How is the literacy progression related to the Australian Curriculum?

Literacy skills are explicit in the Australian Curriculum: English. However, literacy is strengthened, made specific and extended in other learning areas. Literacy enables students to access, understand, analyse and evaluate information, make meaning, express thoughts and emotions, present ideas and opinions, interact with others and participate in activities at school and in their lives beyond school.

Australian Curriculum: English

The Australian Curriculum: English aims to ensure that students:

learn to listen to, read, view, speak, write, create and reflect on increasingly complex and sophisticated spoken, written and multimodal texts across a growing range of contexts with accuracy, fluency and purpose (Australian Curriculum: English, Aims 2017).

The National Literacy Learning Progression helps teachers to develop fine-grain understandings of student literacy development in the Australian Curriculum: English, especially in the early years. The progression amplifies the literacy skills in the Australian Curriculum: English, particularly in the Language and Literacy strands, and is organised by modes of communication, which in the Australian Curriculum: English are identified by icons.
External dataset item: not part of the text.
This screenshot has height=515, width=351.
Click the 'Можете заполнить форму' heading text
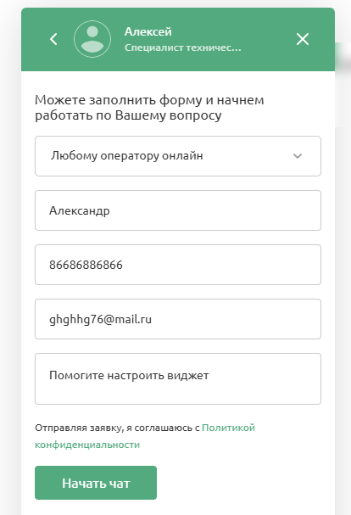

The progression is particularly useful in guiding teachers to support students whose literacy development is above or below the age-equivalent curriculum expectations of the Australian Curriculum: English. The progression has not been designed as a checklist and does not replace the Australian Curriculum: English.

Each sub-element has been mapped to the year level expectations set by the Australian Curriculum: English.

Other Australian Curriculum learning areas

This National Literacy Learning Progression is designed to assist schools and teachers in all learning areas to support their students to successfully engage with the literacy demands of the F–10 Australian Curriculum. The overarching sub-elements of Listening, Interacting, Speaking, Understanding texts and Creating texts have specific relevance for learning areas other than English.

Advice on using the Numeracy Learning Progression with other learning areas and subjects can be viewed. This advice will assist teachers to plan how to teach specific literacy knowledge and skills essential to students’ understanding of subject content.